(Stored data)
....................

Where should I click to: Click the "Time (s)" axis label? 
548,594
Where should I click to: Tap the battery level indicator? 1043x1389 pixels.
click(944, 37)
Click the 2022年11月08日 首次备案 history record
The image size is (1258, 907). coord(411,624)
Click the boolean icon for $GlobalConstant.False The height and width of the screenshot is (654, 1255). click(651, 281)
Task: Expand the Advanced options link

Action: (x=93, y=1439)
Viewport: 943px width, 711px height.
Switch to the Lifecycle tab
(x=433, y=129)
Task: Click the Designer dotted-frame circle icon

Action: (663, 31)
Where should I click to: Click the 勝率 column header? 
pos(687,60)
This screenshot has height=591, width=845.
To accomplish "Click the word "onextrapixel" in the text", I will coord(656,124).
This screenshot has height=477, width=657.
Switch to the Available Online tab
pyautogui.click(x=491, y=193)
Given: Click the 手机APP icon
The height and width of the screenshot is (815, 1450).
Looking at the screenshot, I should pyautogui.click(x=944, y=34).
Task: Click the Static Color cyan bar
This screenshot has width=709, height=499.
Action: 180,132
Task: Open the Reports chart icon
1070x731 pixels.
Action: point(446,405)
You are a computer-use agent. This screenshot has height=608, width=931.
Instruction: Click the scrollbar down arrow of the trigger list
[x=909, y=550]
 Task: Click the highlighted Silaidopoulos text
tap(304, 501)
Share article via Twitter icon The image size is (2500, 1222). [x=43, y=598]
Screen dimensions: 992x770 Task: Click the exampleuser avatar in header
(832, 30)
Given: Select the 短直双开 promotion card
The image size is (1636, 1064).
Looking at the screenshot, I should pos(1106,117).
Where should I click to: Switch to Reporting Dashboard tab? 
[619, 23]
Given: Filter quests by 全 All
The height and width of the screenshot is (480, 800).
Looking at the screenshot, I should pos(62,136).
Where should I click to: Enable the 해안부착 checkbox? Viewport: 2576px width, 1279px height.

....................

What the exercise asks:
Reproduce every line of the stored data above without any change.

Answer for this exercise:
Where should I click to: Click the "Time (s)" axis label? 
548,594
Where should I click to: Tap the battery level indicator? 1043x1389 pixels.
click(944, 37)
Click the 2022年11月08日 首次备案 history record
The image size is (1258, 907). coord(411,624)
Click the boolean icon for $GlobalConstant.False The height and width of the screenshot is (654, 1255). click(651, 281)
Task: Expand the Advanced options link

Action: (x=93, y=1439)
Viewport: 943px width, 711px height.
Switch to the Lifecycle tab
(x=433, y=129)
Task: Click the Designer dotted-frame circle icon

Action: (663, 31)
Where should I click to: Click the 勝率 column header? 
pos(687,60)
This screenshot has height=591, width=845.
To accomplish "Click the word "onextrapixel" in the text", I will coord(656,124).
This screenshot has height=477, width=657.
Switch to the Available Online tab
pyautogui.click(x=491, y=193)
Given: Click the 手机APP icon
The height and width of the screenshot is (815, 1450).
Looking at the screenshot, I should pyautogui.click(x=944, y=34).
Task: Click the Static Color cyan bar
This screenshot has width=709, height=499.
Action: 180,132
Task: Open the Reports chart icon
1070x731 pixels.
Action: point(446,405)
You are a computer-use agent. This screenshot has height=608, width=931.
Instruction: Click the scrollbar down arrow of the trigger list
[x=909, y=550]
 Task: Click the highlighted Silaidopoulos text
tap(304, 501)
Share article via Twitter icon The image size is (2500, 1222). [x=43, y=598]
Screen dimensions: 992x770 Task: Click the exampleuser avatar in header
(832, 30)
Given: Select the 短直双开 promotion card
The image size is (1636, 1064).
Looking at the screenshot, I should pos(1106,117).
Where should I click to: Switch to Reporting Dashboard tab? 
[619, 23]
Given: Filter quests by 全 All
The height and width of the screenshot is (480, 800).
Looking at the screenshot, I should pos(62,136).
Where should I click to: Enable the 해안부착 checkbox? Viewport: 2576px width, 1279px height.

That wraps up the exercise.